After hosting several Christmas Partys for the first time and being extremely stressed out and tired from the December sprint, my husband and I spend a few days over new years eve in Lanzarote. 
As always, I reflected on the past year and made plans for the new ones. It`s no secret that I wasn't`t  happy in my Job for quite some time. It`s hard to specify why exactly, but the unhappiness and discomfort in my current situation grew so big that it was hard for me to sleep and relax when not at work. I was thinking about it constantly, lying awake hours on hours at nights, imagining what the next day may bring. Massive anxiety alert. 

So whilst the persistent strong breeze teared my hair and roars in my ears, I knew I needed to change something. I tried to work on my attitude and just not care about my work when I was off. I had plans and resolutions for changes, and strategies to try, because after all, I have worked for over seven years to get into the position i was at now. 

Apparently that didn't`t work out. The first working day in January I got sick, very sick. I stayed at home for a week straight, doing the most important tasks from my desk at home. I managed quite well, but staying away from office gave me more time and distance to look at it. And i realized, no matter how hard I try, it`s just not the right place for me. 

And then I quit. I haven`t planned it, I was sitting at my desk on a Monday Morning in January and listened to myself: do you see yourself sitting here for days, weeks, months to come? Will the situation you are in get any better? And the answer was no. I tried to improve, I tried to cope, I tried to not care. But I am not that kind of person. It was a bit over a year and the situation kept getting worse. I lost all the hope in having a successful and happy future in that department. As all of this hit me this Morning, I finally figured the best thing i could to be protect myself was to quit. I knew I was going to see my manager this afternoon so the plan formed in my head. I didn't`t know what to say, nor if I could be brave enough to really do it. 

At lunchtime, i just pecked through my food without really eating anything.

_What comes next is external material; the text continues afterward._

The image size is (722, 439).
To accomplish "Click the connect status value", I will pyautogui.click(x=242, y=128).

I was so anxious and nervous I could hardly focus on the conversation I had with my colleague. In the meeting i had with my manager i talked and acted automatically, like a robot, and I realized I have been doing so for months, just to survive, not letting my true feelings shine through. After the meeting I asked her to stick around for another minute as I needed to talk to her urgently. She sat down and looked at me, asking „Yes, whats up?“. 

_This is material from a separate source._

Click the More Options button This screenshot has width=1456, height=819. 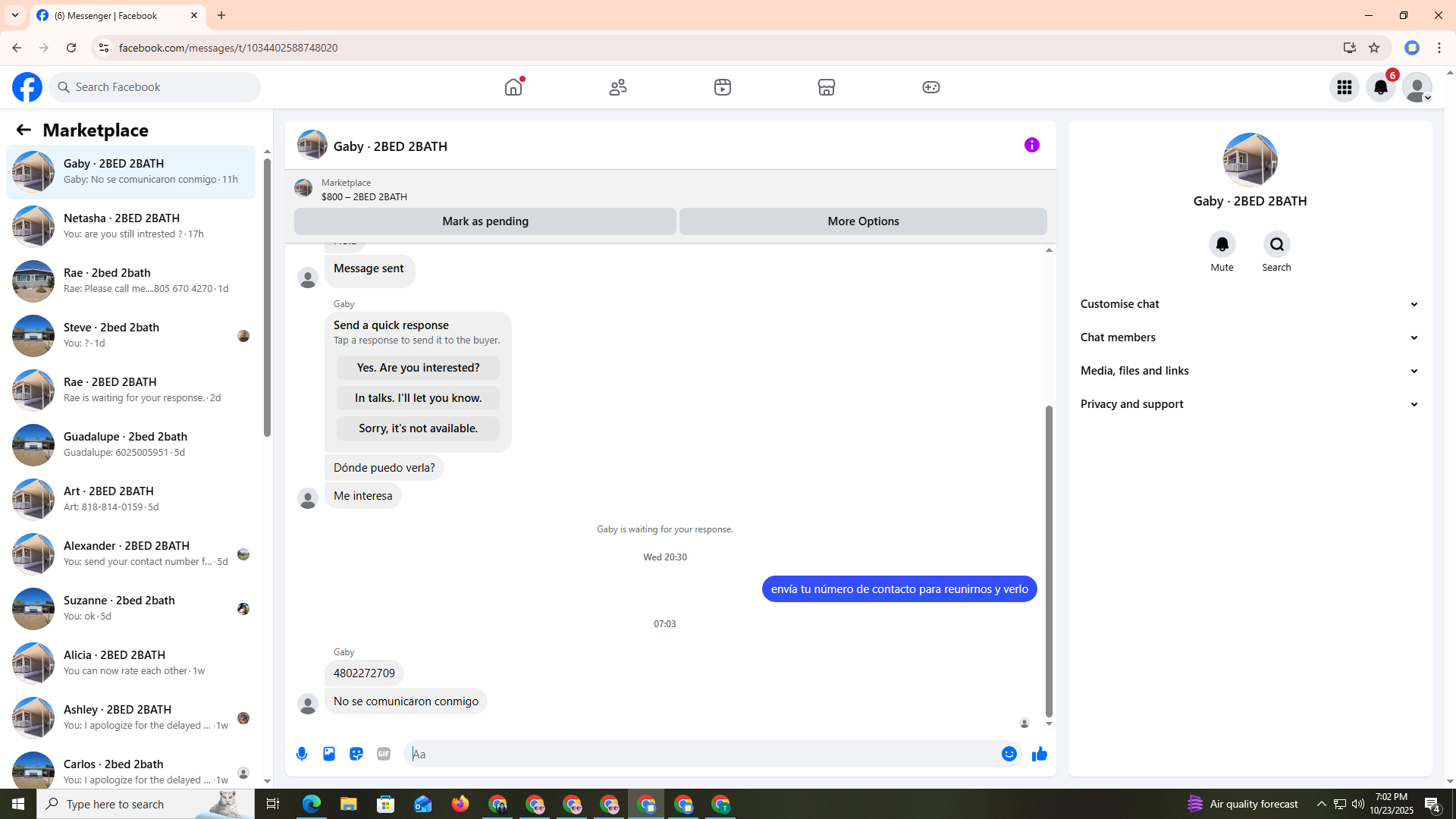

I never ask for anything, I rarely raised my voice. I hate talking about feelings, fears and expectations. So what am I doing here, sitting in a very small conference room? I was scared. But then I started talking. I told her how unhappy I was, how I hated each day in my job, how I could`t do it any longer, and asked her to let me go. My hands were shaking so hard I dropped my pen. I felt like I couldn't`t breathe anymore. But I said it. I quit. And I instantly felt the relief. 


She was looking at me, in disbelief. „I`m shocked“, she said.